Rather, the officials said, the evidence so far suggests they were “self-radicalized” through Internet sites and U.S. actions in the Muslim world. Dzhokhar Tsarnaev has specifically cited the U.S. war in Iraq, which ended in December 2011 with the removal of the last American forces, and the war in Afghanistan, where President Obama plans to end combat operations by the end of 2014.
Obama has made repairing U.S. relations with the Islamic world a foreign policy priority, even as he has expanded drone operations in Pakistan and other countries, which has inflamed Muslim public opinion.
Dzhokhar Tsarnaev has provided limited information to authorities that indicates he and his brother acted independently, without direction or significant influence from Islamist militants overseas.
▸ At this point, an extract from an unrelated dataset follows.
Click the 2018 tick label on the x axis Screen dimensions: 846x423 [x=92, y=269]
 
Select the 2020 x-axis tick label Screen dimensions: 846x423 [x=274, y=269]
U.S. officials said they are still working to assemble a detailed timeline of a trip the older Tsarnaev took to Russia, but see no evidence that he received instructions there that led to the attack.
“These are persons operating inside the United States without a nexus” to an overseas group, a U.S. intelligence official said.
U.S. officials have said that the FBI questioned Tamerlan Tsarnaev at the behest of Russian authorities who had become concerned that he was becoming radicalized. The request was conveyed to officials at the U.S. Embassy in Moscow. U.S. officials said they sought follow-up information from Russia, but that Moscow failed to respond.
Officials also expressed skepticism that Russian authorities were concerned about the elder Tsarnaev’s contacts during his trip to Russia. “The evidence points to the fact that they let him into the country and let him out of the country,” the U.S. official said. “They didn’t take any legal action, which they could have while he was there.”
The Boston Public Health Commission said Tuesday that at least 250 people have sought medical treatment at area hospitals for injuries related to the bombings. The number has gradually increased in the past week as people seek delayed help for minor injuries that didn’t heal on their own or hearing problems, according to a spokeswoman for the health commission.